I started my day with a french lesson, followed by a breakfast of last nights’ leftovers. Upon rummaging through my pant pockets I discovered a receipt from the farmers market I visited Sunday — somehow I missed this at the time, but it included the names of all the items I purchased from that particular vendor, including the mystery tuber!
So, navet jaune “yellow turnip” — I was right about that one, capucine tubereuse is of course mashua, salsify, and, drum roll… cerfeuil tubereux = tuberous chervil a.k.a. turnip-rooted chervil or just root chervil. Cool! So the mystery tuber was just chervil root, though a variety of chervil that is quite uncommon these days, but apparently still available in parts of Europe. See this great and detailed guide to root chervil from the fantastic Cultivariable. This seems roughly in line with my experience, reminiscent of a parsnip, but with a bit of a different texture and flavor. Can definitely see the flavor leaning in the direction of chervil.

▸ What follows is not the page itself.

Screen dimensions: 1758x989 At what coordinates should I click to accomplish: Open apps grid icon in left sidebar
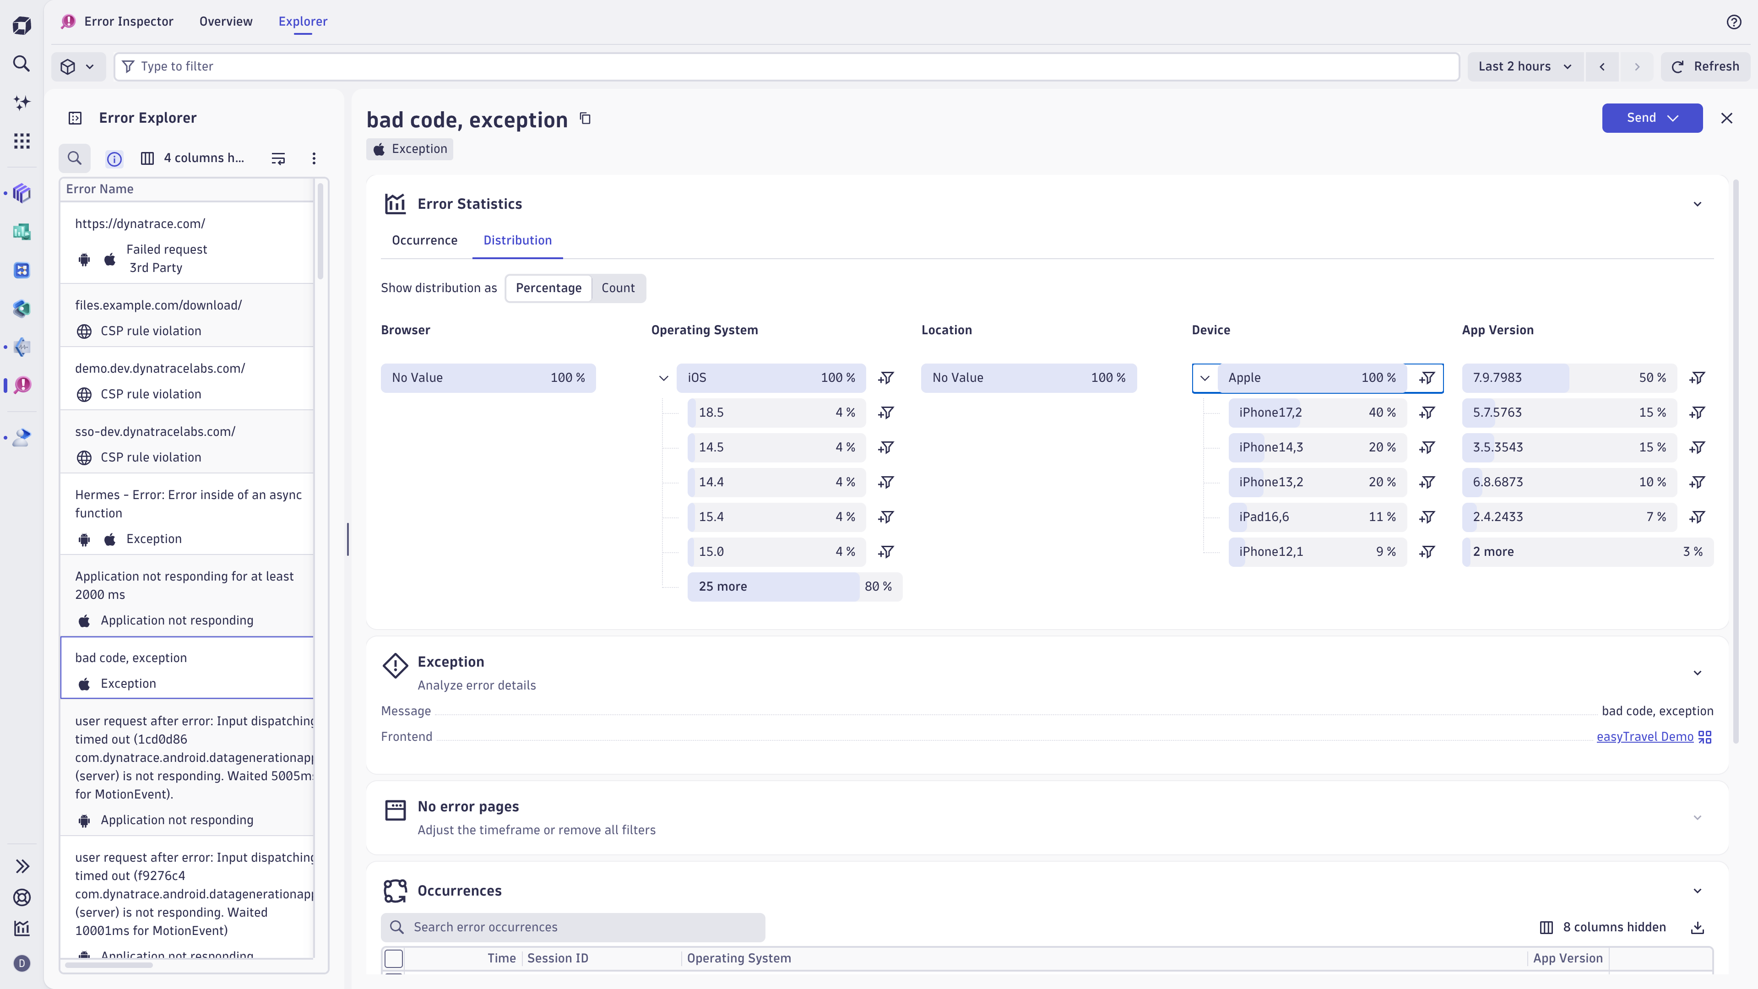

I pack up my things and head to the Observatoire, shouldering my laptop case and a backpack with the essential umbrella/water bottle combo. Its drizzly the whole walk there, but I’m getting used to it already. After attempting to walk through the vehicle-only entrance and receiving a sharp rap on the window, I make may way into the building (it always takes me a few tries to figure out how to open doors around here). I spend a few minutes convincing the guards/attendants that I belong here. Up to the seventh floor where I meet Marc (my advisor), his grad student Fernando (from Chile), and others. After some shuffling between floors, I am assigned an office on the 6th floor, whose only other occupant is a PhD student from Canada (the only other native English speaking north-american, I am told, though he’s also fluent in French). He points out that we have a view of the Eiffel Tower from our office window! Albeit, not the most impressive view, but its still there 🙂 You can see the top of it hiding in the background.

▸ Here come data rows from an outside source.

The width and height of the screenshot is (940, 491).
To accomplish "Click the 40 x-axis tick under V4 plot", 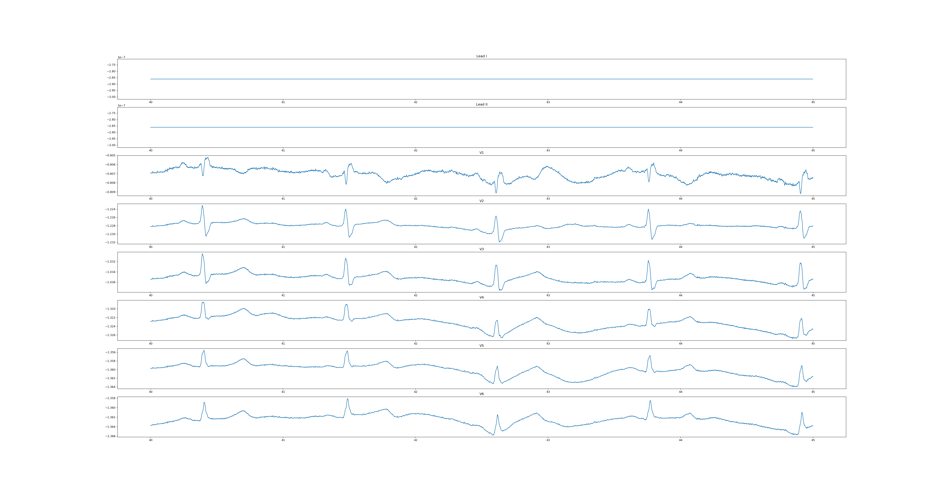I will pyautogui.click(x=150, y=344).
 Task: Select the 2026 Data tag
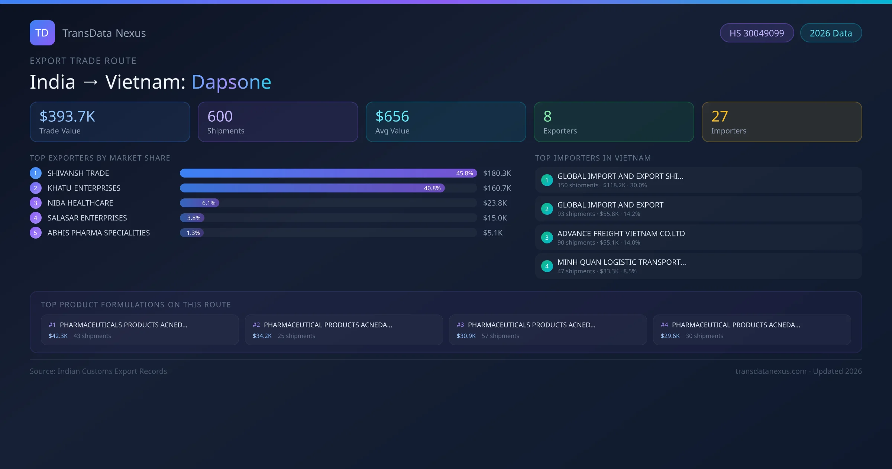coord(831,33)
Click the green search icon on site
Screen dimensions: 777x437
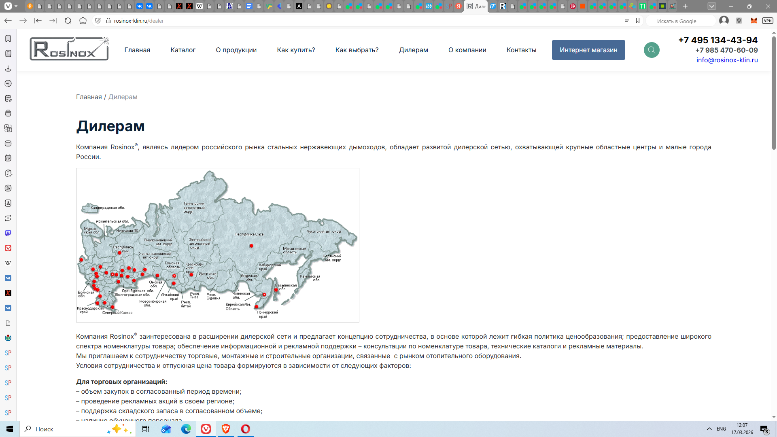click(652, 50)
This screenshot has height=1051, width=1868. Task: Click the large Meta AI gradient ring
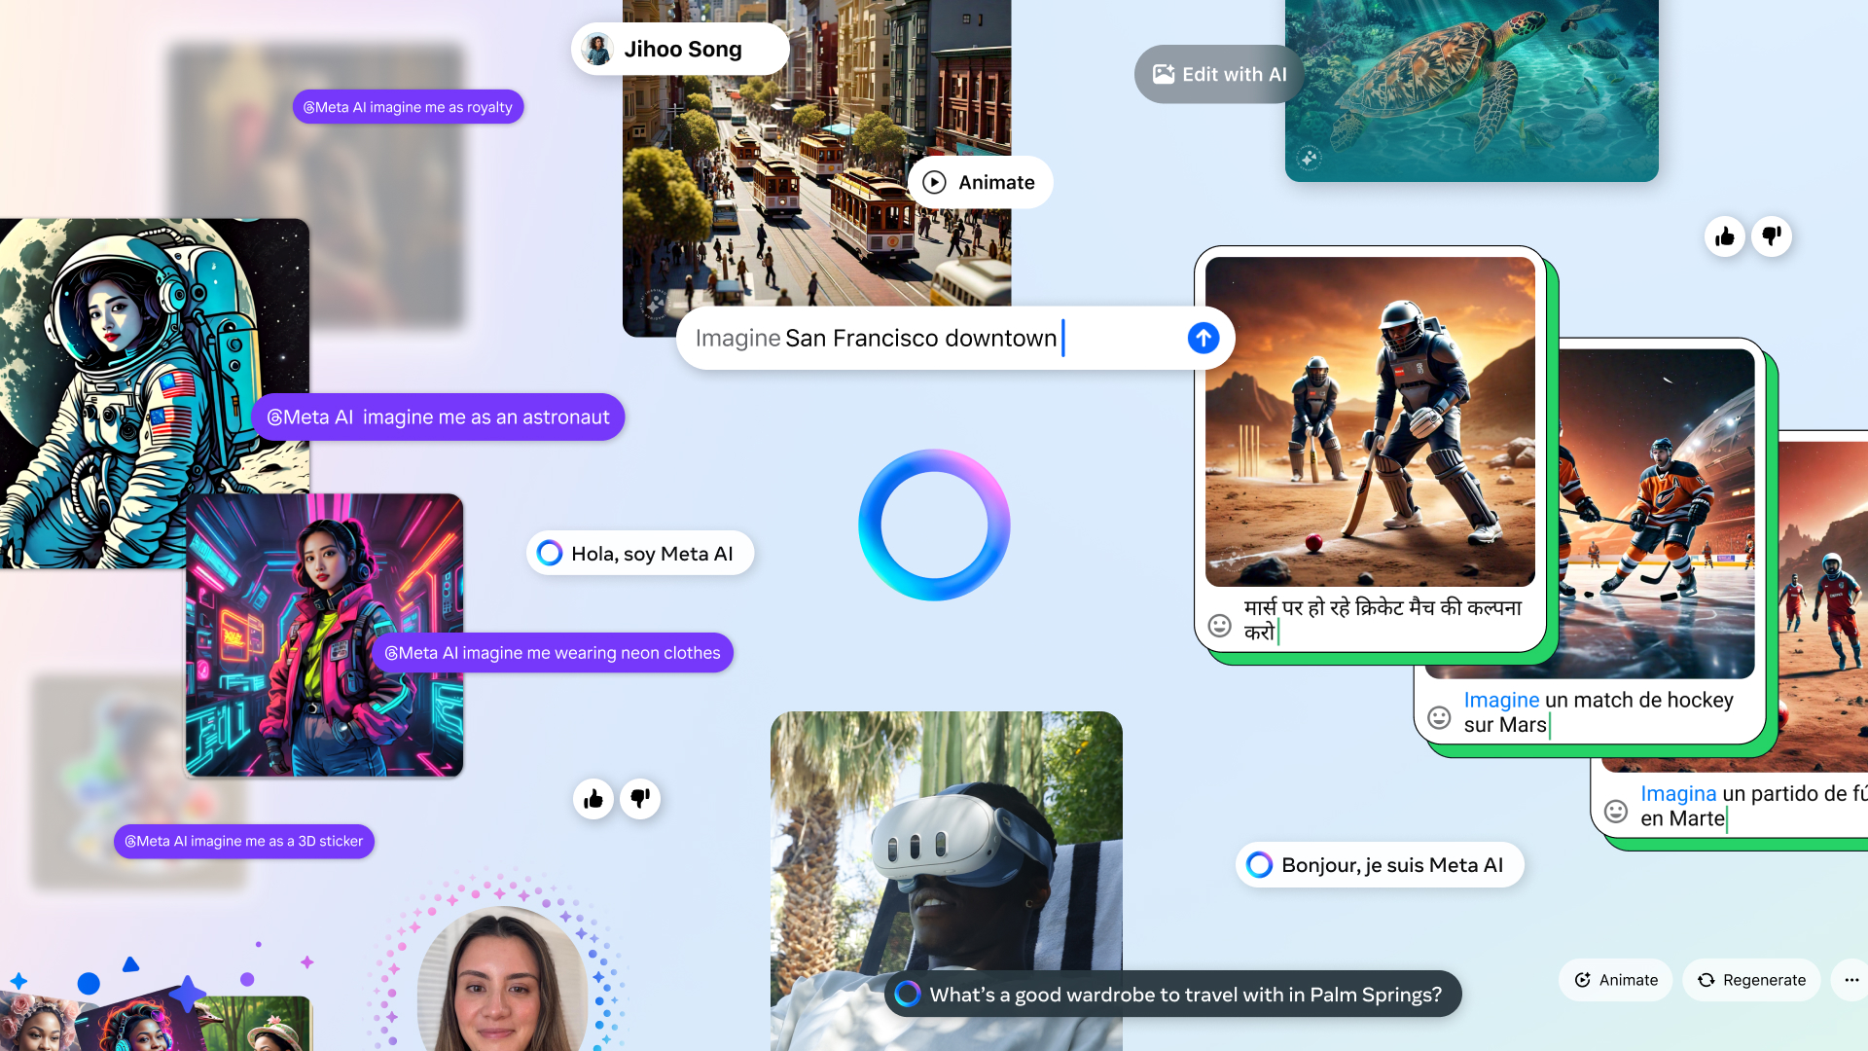(x=934, y=526)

Around lunch time, all the PhD students and post-docs gather to head down to the “canteen” or cafeteria, which provides subsidized meals for everyone that works here. The food is pretty good, I am told. And a whole lot cheaper that anywhere else, at around 2.5 euros / meal (because of the subsidy). The food was pretty mediocre, but certainly convenient. A leisurely meal was followed up with an upstairs coffee session, featuring an assortment of Italian espressos (or rather “short” and “long” coffee (?)), provided and briefly explained by a few of the Italian students. By the time I left, the sun had mostly disappeared and been replaced by the twinkling matrix of the metropolis.

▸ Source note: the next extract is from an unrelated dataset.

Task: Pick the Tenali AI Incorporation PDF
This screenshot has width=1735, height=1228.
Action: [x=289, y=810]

The Eiffel Tower, now a beacon on the horizon, welcomes the cloak of night. I make my way directly to another apartment viewing, this time near Place de la Bastille, a bustling district in the heart of Paris. After some confusion at the metro station trying to figure out how to get to the opposite-direction platform (good thing I left early), I successfully navigate the Paris underground, tour the apartment, and walk back to Edouard’s. We chat for a few minutes, and then head down to a nearby restaurant where he booked us a table for dinner. We each get a starter and a main, in my case a soft boiled egg in a parmesan mousse with shaved ham and duck served two ways (fast/slow cooked) with carrots and onion; in his case a butternut soup and lamb shank. Another busy day tomorrow, including switching from Edouard’s to an Airbnb and going for another apartment tour.